■ Written exercise ■
Output the lines of the records between the lines holding "Task: Click the Properties" and "Action: click(x=298, y=128)", inclusive, as a JSON list of strings with one string per line. Skip blank lines and leave the pictures out.

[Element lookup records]
··········

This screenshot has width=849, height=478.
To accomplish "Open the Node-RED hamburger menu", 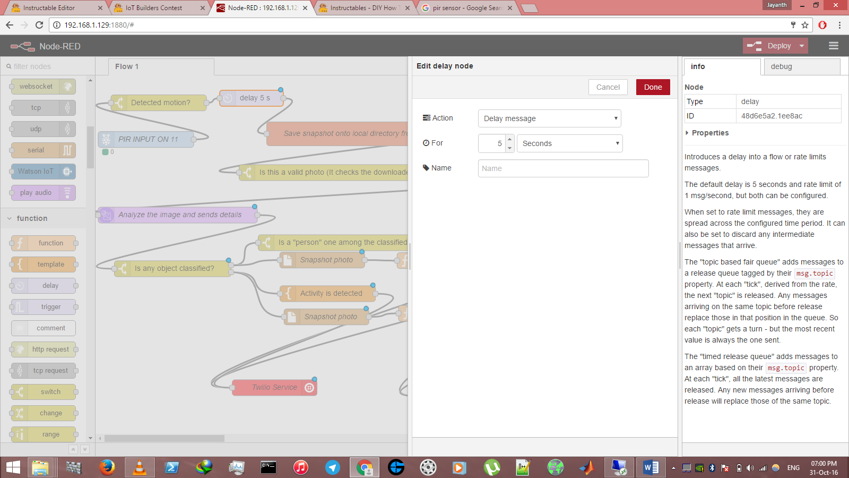I will pos(833,46).
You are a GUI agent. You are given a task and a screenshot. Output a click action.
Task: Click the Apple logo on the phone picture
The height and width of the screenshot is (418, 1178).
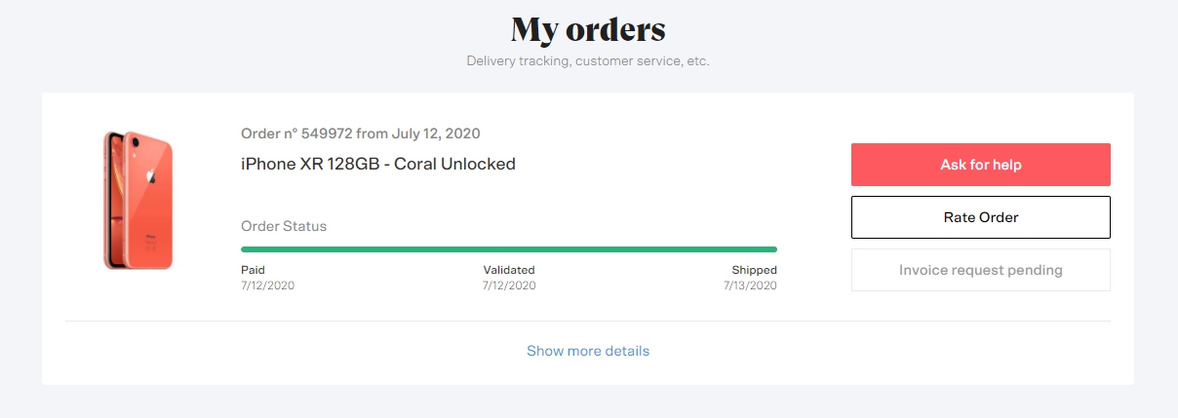[150, 176]
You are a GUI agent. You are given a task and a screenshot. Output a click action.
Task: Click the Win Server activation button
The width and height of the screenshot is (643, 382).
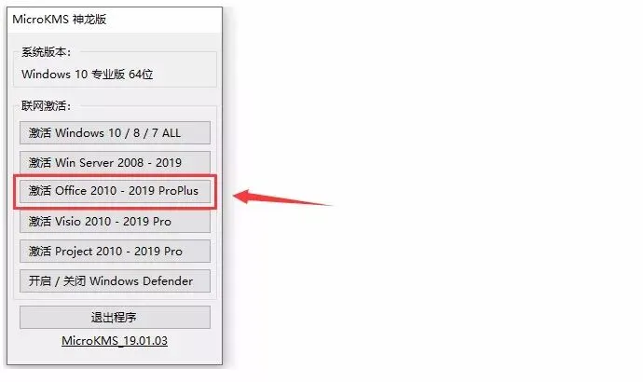coord(115,162)
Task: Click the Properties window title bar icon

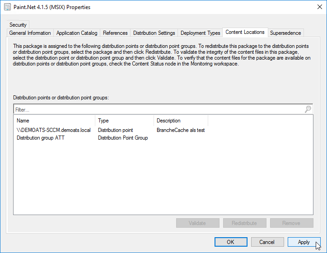Action: click(7, 7)
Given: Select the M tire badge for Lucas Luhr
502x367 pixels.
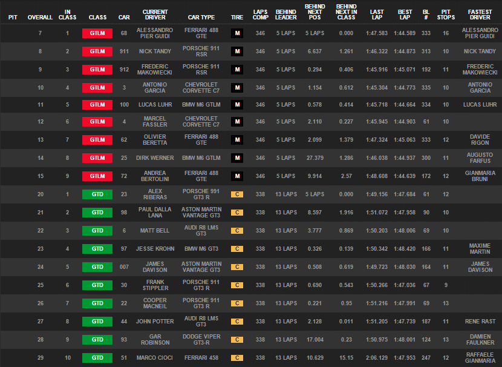Looking at the screenshot, I should point(237,105).
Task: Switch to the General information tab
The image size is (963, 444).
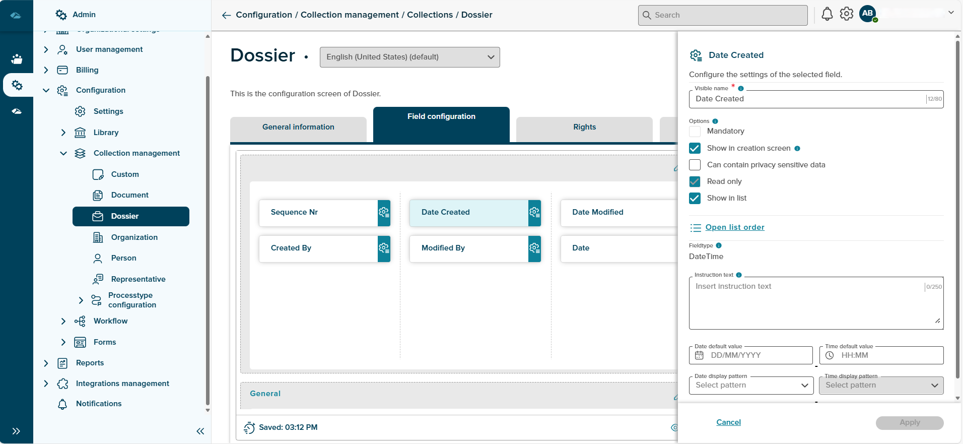Action: click(x=298, y=128)
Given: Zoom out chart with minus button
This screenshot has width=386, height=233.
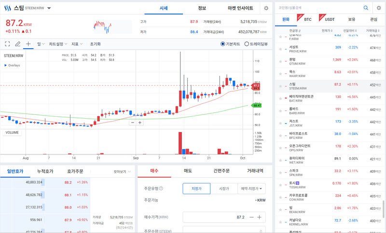Looking at the screenshot, I should [133, 123].
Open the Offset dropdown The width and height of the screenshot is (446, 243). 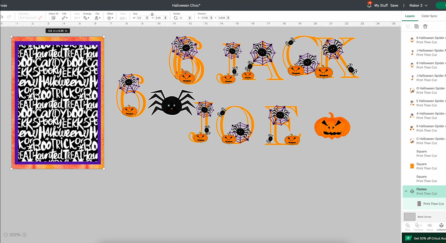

··········

■ Answer to this task ■
[
  "Task: Click the Properties window title bar icon",
  "Action: click(7, 7)",
  "Given: Select the M tire badge for Lucas Luhr",
  "502x367 pixels.",
  "Looking at the screenshot, I should point(237,105).",
  "Task: Switch to the General information tab",
  "The image size is (963, 444).",
  "Action: click(x=298, y=128)"
]